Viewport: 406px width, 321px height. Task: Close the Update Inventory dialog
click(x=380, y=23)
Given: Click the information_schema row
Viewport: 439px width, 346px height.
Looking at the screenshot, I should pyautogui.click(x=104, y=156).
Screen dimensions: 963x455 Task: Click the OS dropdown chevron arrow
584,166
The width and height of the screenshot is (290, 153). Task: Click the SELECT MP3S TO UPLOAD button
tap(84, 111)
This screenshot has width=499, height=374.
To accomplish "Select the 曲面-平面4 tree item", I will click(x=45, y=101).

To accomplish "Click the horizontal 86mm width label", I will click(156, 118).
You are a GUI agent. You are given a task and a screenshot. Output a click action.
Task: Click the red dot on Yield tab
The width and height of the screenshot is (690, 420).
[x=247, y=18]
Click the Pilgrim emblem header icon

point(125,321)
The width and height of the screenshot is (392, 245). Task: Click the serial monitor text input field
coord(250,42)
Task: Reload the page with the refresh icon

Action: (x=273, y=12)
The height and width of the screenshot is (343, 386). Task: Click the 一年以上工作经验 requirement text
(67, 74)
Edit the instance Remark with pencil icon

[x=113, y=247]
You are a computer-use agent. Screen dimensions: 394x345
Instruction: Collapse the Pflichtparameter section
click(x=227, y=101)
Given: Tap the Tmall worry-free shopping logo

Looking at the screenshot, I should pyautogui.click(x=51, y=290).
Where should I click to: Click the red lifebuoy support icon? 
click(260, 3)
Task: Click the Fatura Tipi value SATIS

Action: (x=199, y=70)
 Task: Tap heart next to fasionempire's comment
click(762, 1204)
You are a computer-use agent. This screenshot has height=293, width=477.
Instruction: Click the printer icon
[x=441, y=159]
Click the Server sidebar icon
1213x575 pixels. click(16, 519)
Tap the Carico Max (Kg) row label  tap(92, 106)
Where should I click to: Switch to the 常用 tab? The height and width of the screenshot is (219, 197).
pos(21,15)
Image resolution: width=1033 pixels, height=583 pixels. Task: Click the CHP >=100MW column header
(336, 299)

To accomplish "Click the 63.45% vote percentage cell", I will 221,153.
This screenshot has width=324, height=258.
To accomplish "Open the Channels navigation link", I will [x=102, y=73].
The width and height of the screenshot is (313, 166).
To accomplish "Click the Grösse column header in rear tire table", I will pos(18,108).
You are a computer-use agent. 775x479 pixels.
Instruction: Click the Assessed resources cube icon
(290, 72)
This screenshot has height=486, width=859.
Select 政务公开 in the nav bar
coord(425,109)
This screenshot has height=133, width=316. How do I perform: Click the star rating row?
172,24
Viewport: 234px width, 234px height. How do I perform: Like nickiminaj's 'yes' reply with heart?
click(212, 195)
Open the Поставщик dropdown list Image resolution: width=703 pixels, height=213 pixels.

* * *

Problem => Every record above must appear again in the answer, unchanged.

Solution to the problem =>
Viewport: 406px width, 321px height. Task: Close the Update Inventory dialog
click(x=380, y=23)
Given: Click the information_schema row
Viewport: 439px width, 346px height.
Looking at the screenshot, I should pyautogui.click(x=104, y=156).
Screen dimensions: 963x455 Task: Click the OS dropdown chevron arrow
584,166
The width and height of the screenshot is (290, 153). Task: Click the SELECT MP3S TO UPLOAD button
tap(84, 111)
This screenshot has width=499, height=374.
To accomplish "Select the 曲面-平面4 tree item", I will click(x=45, y=101).

To accomplish "Click the horizontal 86mm width label", I will click(156, 118).
You are a GUI agent. You are given a task and a screenshot. Output a click action.
Task: Click the red dot on Yield tab
The width and height of the screenshot is (690, 420).
[x=247, y=18]
Click the Pilgrim emblem header icon

point(125,321)
The width and height of the screenshot is (392, 245). Task: Click the serial monitor text input field
coord(250,42)
Task: Reload the page with the refresh icon

Action: (x=273, y=12)
The height and width of the screenshot is (343, 386). Task: Click the 一年以上工作经验 requirement text
(67, 74)
Edit the instance Remark with pencil icon

[x=113, y=247]
You are a computer-use agent. Screen dimensions: 394x345
Instruction: Collapse the Pflichtparameter section
click(x=227, y=101)
Given: Tap the Tmall worry-free shopping logo

Looking at the screenshot, I should pyautogui.click(x=51, y=290).
Where should I click to: Click the red lifebuoy support icon? 
click(260, 3)
Task: Click the Fatura Tipi value SATIS

Action: (x=199, y=70)
 Task: Tap heart next to fasionempire's comment
click(762, 1204)
You are a computer-use agent. This screenshot has height=293, width=477.
Instruction: Click the printer icon
[x=441, y=159]
Click the Server sidebar icon
1213x575 pixels. click(16, 519)
Tap the Carico Max (Kg) row label  tap(92, 106)
Where should I click to: Switch to the 常用 tab? The height and width of the screenshot is (219, 197).
pos(21,15)
Image resolution: width=1033 pixels, height=583 pixels. Task: Click the CHP >=100MW column header
(336, 299)

To accomplish "Click the 63.45% vote percentage cell", I will 221,153.
This screenshot has width=324, height=258.
To accomplish "Open the Channels navigation link", I will [x=102, y=73].
The width and height of the screenshot is (313, 166).
To accomplish "Click the Grösse column header in rear tire table", I will pos(18,108).
You are a computer-use agent. 775x479 pixels.
Instruction: Click the Assessed resources cube icon
(290, 72)
This screenshot has height=486, width=859.
Select 政务公开 in the nav bar
coord(425,109)
This screenshot has height=133, width=316. How do I perform: Click the star rating row?
172,24
Viewport: 234px width, 234px height. How do I perform: Like nickiminaj's 'yes' reply with heart?
click(212, 195)
Open the Поставщик dropdown list Image resolution: width=703 pixels, height=213 pixels.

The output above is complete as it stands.